*Extract provided:*
┄┄┄┄┄┄┄┄┄┄

I disagree entirely. Knowing that the random "leftpad" library you pulled it was in fact authored by "John Brown, 46 years old, from Milwaukee" does absolutely nothing for your software security.

The only way to audit your dependencies is to actually have someone you trust (e.g. works for you) go and audit your dependencies. The entire system is built on a broken premise.


I'm glad you agree that knowing someone's name, age, and address doesn't prove their trustworthiness, because I don't want trust decisions to be dependent on threats of state-backed violence or mob vigilantism.

It is possible to build up trust in an identity based on how long that identity has been used, and the "transitivity of trust" principle. So you wouldn't trust someone because "John sounds like a trustworthy name", and instead you'd look at how long the author's key had been associated with the library, and whether their key had previously been endorsed on other people's projects (for example having their PRs reviewed and accepted).

Admittedly this introduces a new danger that the social graphs start to become very dangerous honeypots of metadata, especially if we start letting employers vouch for their employees, but the ultimate goal here should be to use something like Verifiable Credentials with zero knowledge proofs, which will allow very strong probabilistic arguments to be made about whether an author (and all the code reviewers) have suddenly gone rogue and decided to burn their hard-earned reputations.


> I'm glad you agree that knowing someone's name, age, and address doesn't prove their trustworthiness

My point is that NOTHING about their "identity" provides trustworthiness, unless you actually know that person and you're contracting them in some way.

> build up trust in an identity based on how long that identity has been used

Why would that be true? Times and times again, we have seen popular packages take a wrong turn. An "identity" is just a key with some untrustable name on it, which can be sold or mishandled just as easily as your NPM or GitHub password.

If your entire security still relies on "this rando didn't do me wrong in the past, they're probably fine" or "they have a lot of GitHub stars", why introduce key management? What does it really get you?


I think https://keyoxide.org provides some kind of middle ground for verifying identity here. The identity there is not meant to be real life names but rather a collection of all social profiles bi-directionally linked together with OpenPGP signatures.


This again verifies identities and in no way software. What's the point?

If you decide to trust "the Python Foundation", what does this key do for you if you're already downloading binaries from python.org? And if you don't, how much does the fact that they have a key help you? Anyone can get a key.


Multi perspective validation.

Hackers can compromise python.org and sign stuff with a key advertised there. But the site is just one point. It's much harder to hack python.org and also their GitHub and Twitter account (and DNS and dozens of other supported services).

Keyoxide makes the signing key links on multiple sites thus raising a bar for accepting fake key. It's not a silver bullet obviously. Just makes the attack harder to pull and is machine readable (instead of making humans check the keys).


I totally disagree. If John Brown is a US citizen, works for a major tech company, etc. I feel more comfortable than if it's some anime avatar, location unknown, etc. Risk is a gradient and security at enterprise scale is a huge challenge. This helps move in the right direction. It would be better (of course) to review every line of every package, but what’s the timeline on a typical org achieving that?

┄┄┄┄┄┄┄┄┄┄

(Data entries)

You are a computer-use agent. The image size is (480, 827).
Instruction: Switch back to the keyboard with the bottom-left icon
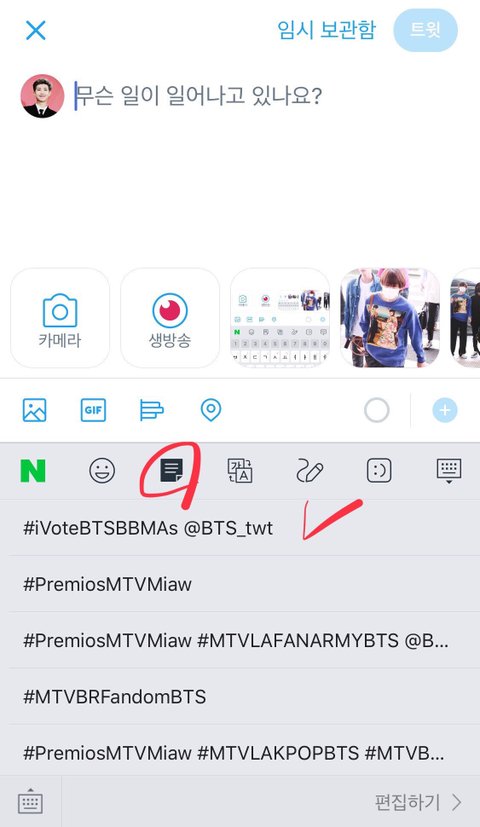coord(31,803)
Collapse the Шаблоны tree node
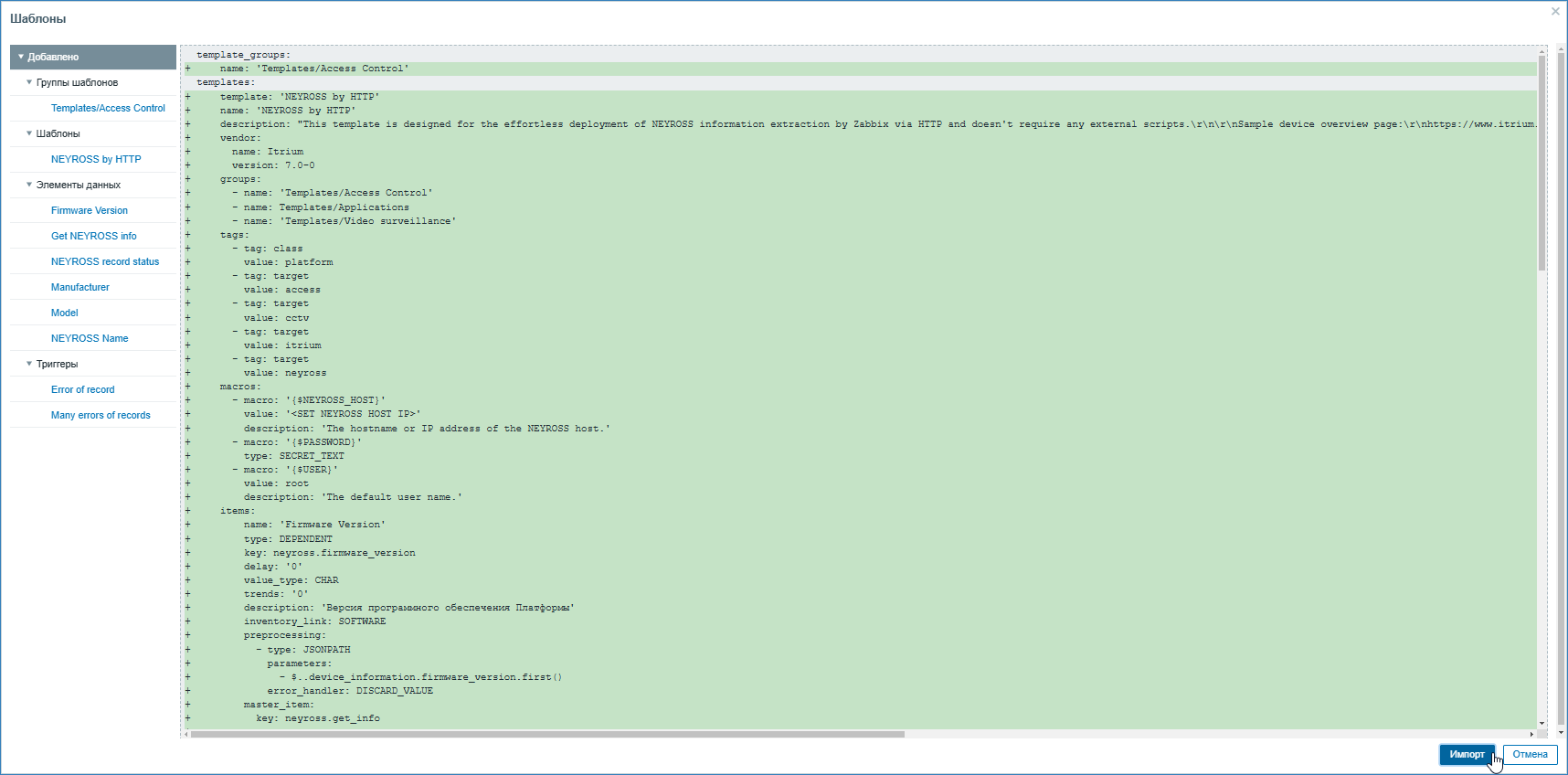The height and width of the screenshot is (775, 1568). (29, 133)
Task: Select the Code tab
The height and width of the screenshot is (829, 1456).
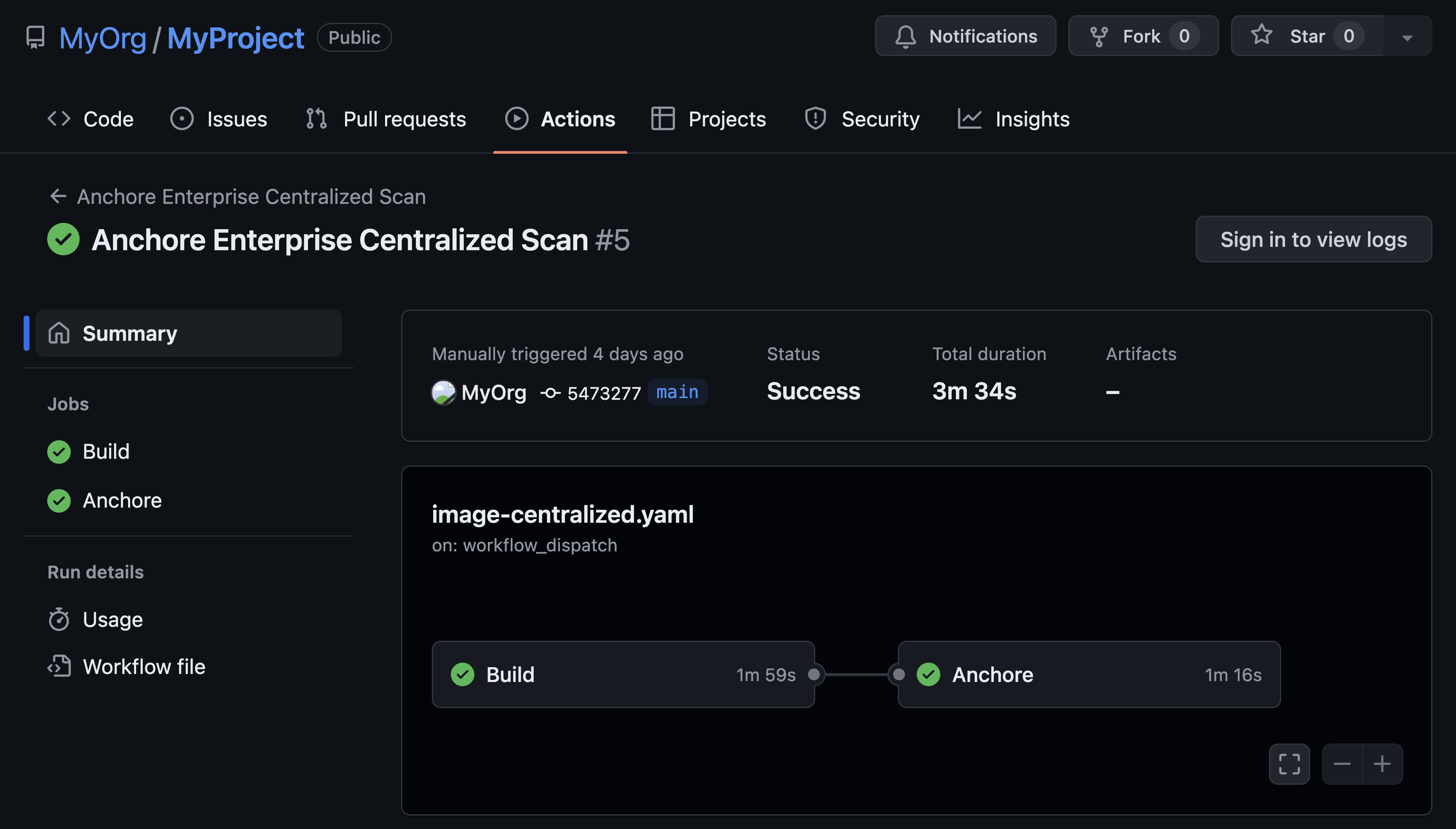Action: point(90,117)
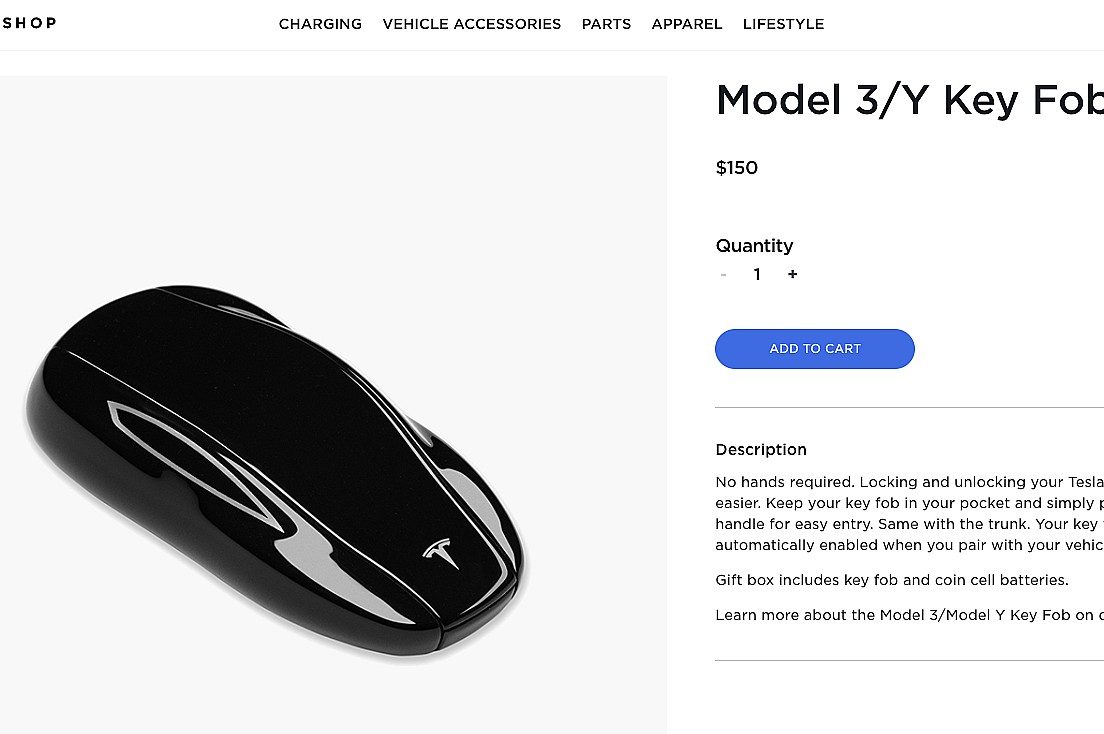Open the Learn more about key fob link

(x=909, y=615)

┄┄┄┄┄┄┄┄┄┄

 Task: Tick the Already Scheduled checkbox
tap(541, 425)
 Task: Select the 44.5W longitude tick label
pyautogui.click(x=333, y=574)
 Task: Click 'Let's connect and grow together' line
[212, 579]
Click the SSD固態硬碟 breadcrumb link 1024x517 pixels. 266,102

┄┄┄┄┄┄┄┄┄┄

*Parts of the exercise:*
- 1) In the forum thread on dependency trust, rewrite the passage from "Admittedly this introduces" to "their hard-earned reputations.", substituting "treasure troves" for "honeypots".
- 2) According to the forum thread on dependency trust, what links the social profiles together on Keyoxide?
- 3) Carry on the forum thread on dependency trust from the point where it stops.

*Results of the exercise:*
- 1)
Admittedly this introduces a new danger that the social graphs start to become very dangerous treasure troves of metadata, especially if we start letting employers vouch for their employees, but the ultimate goal here should be to use something like Verifiable Credentials with zero knowledge proofs, which will allow very strong probabilistic arguments to be made about whether an author (and all the code reviewers) have suddenly gone rogue and decided to burn their hard-earned reputations.

- 2) OpenPGP signatures.

- 3)
I admit I don't know a lot about these systems, but aren't they trying to solve a different problem? Aren't they trying to solve visibility?

Once you know a vulnerability exists in a particular version of a particular piece of software, you need a way to go from there, through dependencies, to builds, and then to deployments. You can't push fixes to all the right places without knowing what those places are.

In other words, you need to correctly and completely answer questions like, "Oh, CVE-YYYY-NNNNN was just announced. What's the list of every binary on every machine of every platform we have in every environment (production, corporate network, employee cell phones) that needs a fix?"

You can do it manually, but that's basically asking for failure because you'll miss things. Also it's tedious.


One useful thing you can do with an SBOM is quickly check whether your dependencies carry any known vulnerabilities. That kind of thing can be harder than you'd think to track, especially across large organizations with many projects.


Or maybe you do trust it, but you want to verify. Centrally collected SBOMs are useful to match against CVE’s and other vulnerability sources to quickly identify affected codebases.


Would you rather have a receipt for something you buy or to take someone's word on it if anything goes wrong?


I don't understand what you mean at all. If I don't trust you or the software you sell me, how does you handing me a receipt that says "software is trustworthy I swear" increase that trust? What do I do with that receipt if anything goes wrong?


Say you bought a car from someone. They give you their word that it runs. It runs for awhile but then something breaks. You have no idea why so you take it to a shop and they find a number of reasons it could be faulty. After many days and countless dollars later you finally find a root cause.

Say you bought a car and this time they gave you an itemized receipt of every part in that car and the current condition of each part. It breaks down. Now when you go to take it in to a shop to investigate, you may correlate a specific defective or unmaintained part as the reason. You replace that part and move on with life.

You’ve saved time, energy, and got plenty of peace of mind.

You do not trust who you got the car from, that largely doesn’t matter. Because now you have to deal with real problems owning that car can bring.


This is a fine analogy for accidents. I am talking specifically about security.


It wouldn’t be far fetched to include in the same analogy any known safety recalls or provenance of where you got the part. You may just have a different definition of security here. Best of luck.


Safety != security.


you are taking an academic security perspective but think about it from a liability / legal perspective.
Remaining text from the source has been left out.